Partial and piecemeal solutions
When leaseholders bought their homes, they were meant to be safe – but despite almost every stakeholder agreeing that leaseholders should not pay for the faults of others, for the first five years after Grenfell, in reality that was exactly who was left to pick up the bill (and some leaseholders still are).
Since the resident-led End Our Cladding Scandal campaign was launched in 2019 by volunteers who are personally affected by the building safety scandal, there has been some partial success as the government has announced a total of £5.1 billion of funding – through the ACM Cladding Remediation Fund, Building Safety Fund (BSF), and the Cladding Safety Scheme (CSS). However, only a fraction of that money has been spent to date. The cost to the government will also be largely offset by a new tax on development and the VAT income from an estimated £15–20 billion of remediation projects.
While government funding has of course been very welcome, it has also focused narrowly on cladding remediation – but buildings cannot be made half-safe. A truly holistic approach must give equal consideration to non-cladding defects that require remediation, such as internal compartmentation defects that allow fire to spread rapidly. The building safety crisis goes far beyond external cladding and so must funding solutions.
Equally, it has long been clear that the scale of government funding would not be nearly enough to solve the crisis. Two years ago, Michael Gove announced a “reset” of the government’s approach to the building safety crisis, declaring that it would “protect leaseholders and make industry pay.” At the time of writing, 54 developers have now signed the government’s Developer Remediation Contract, committing to self-remediation of “life-critical” fire safety defects in buildings they developed or refurbished over a thirty-year period, or to reimbursing government funding schemes for buildings where the work is already underway.

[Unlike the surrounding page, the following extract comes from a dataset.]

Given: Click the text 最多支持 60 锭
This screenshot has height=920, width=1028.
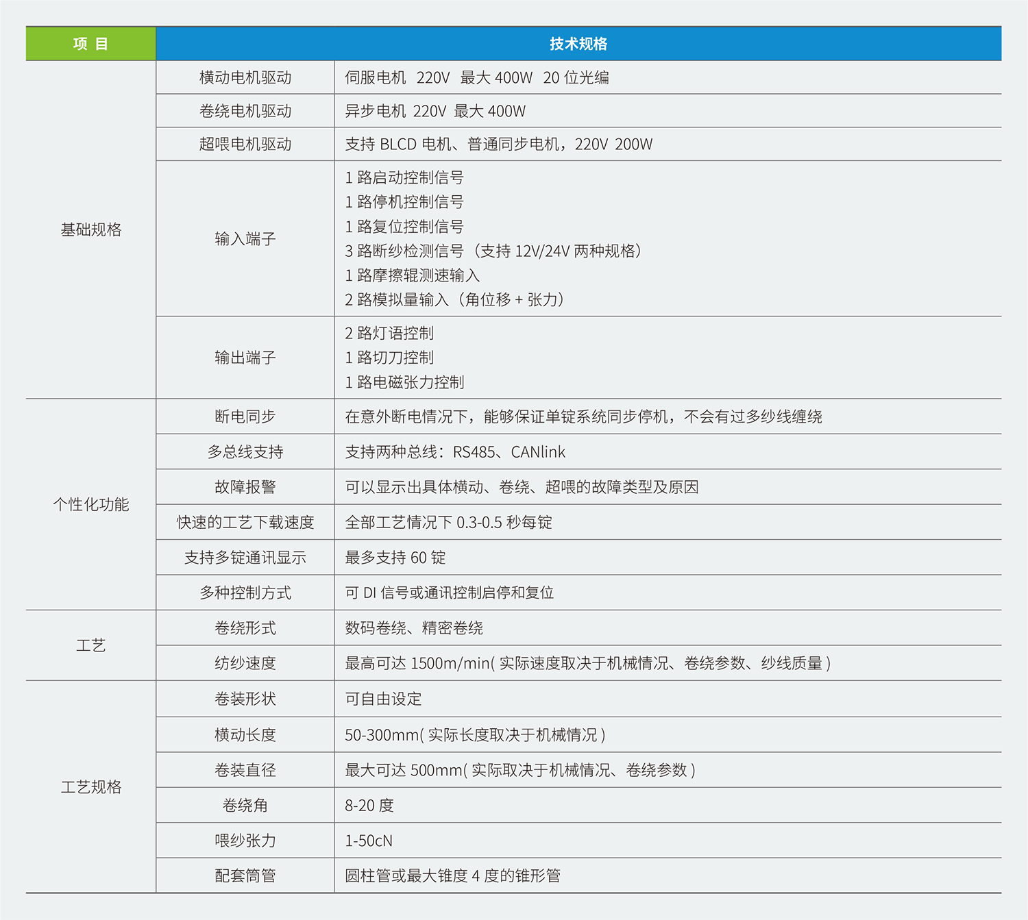Looking at the screenshot, I should (395, 558).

End Our Cladding Scandal has been meeting with several participant developers in the scheme, and will continue to do so in the coming months, to ensure they remain focused on remediating homes at pace. Developers are typically commissioning new risk assessments before deciding what work they will undertake, if any. It would be in their financial interest for the scope of work to be reduced or for no work to be deemed required at all, therefore it is also vital that there are mechanisms to ensure corners are not being cut and that the voices of leaseholders and residents aren’t ignored a second time around.
As Michael Gove recently noted on X (formerly Twitter), campaigners will be sharing our feedback with the Secretary of State and his Department, including any examples of companies that are delaying making homes safe or where there are any other significant concerns for leaseholders and residents. We will also be raising the many industry-wide issues that are affecting the pace of remediation – where we believe the Department of Levelling Up, Housing, and Communities (DLUHC) must take a more active role to ensure progress.
It is welcome progress that the participant developers will be contributing to remediation funding – but realistically, this only covers an estimated 10–15% of all defective buildings (currently 1,342 buildings, according to the latest DLUHC data). It is down to pure luck whether you bought a home developed by an SME developer that has not yet been asked to self-remediate their buildings, or one that chose to dissolve immediately after construction – which has happened all too frequently. In these buildings, there is no pathway for non-cladding defects to ever be fixed because this is outside the scope of government remediation schemes. We want to see consistent policy to protect all leaseholders, not a game of chance.
It’s also clear that a wider array of stakeholders and responsible parties have not yet stepped up to play their part in contributing to the cost of remediating hundreds of thousands of unsafe homes that were allowed to be built and sold for decades. Some building owners, who seek income from our homes for no discernible service in return, continue to block access for remediation work and delay homes from being made safe. Evidence at the Grenfell Tower Inquiry has also shown there were a wide pool of parties with responsibility that, in our opinion, were not so slow to take profit and earnings from our defective homes – from product manufacturers to contractors, architects, building control, warranty providers, and others. If the government wants all homes to be made safe, there must be more funding available and more responsible parties must be brought to the table.
The fact that the wider industry has not been made to contribute, means that leaseholders are still footing the bill – even those that are deemed “qualifying” for protection could face bills of up to £10,000 or up to £15,000 in Greater London, in addition to exorbitant insurance costs and loss of property value if they need to sell before remediation is complete. These costs remain unjust and life-changing.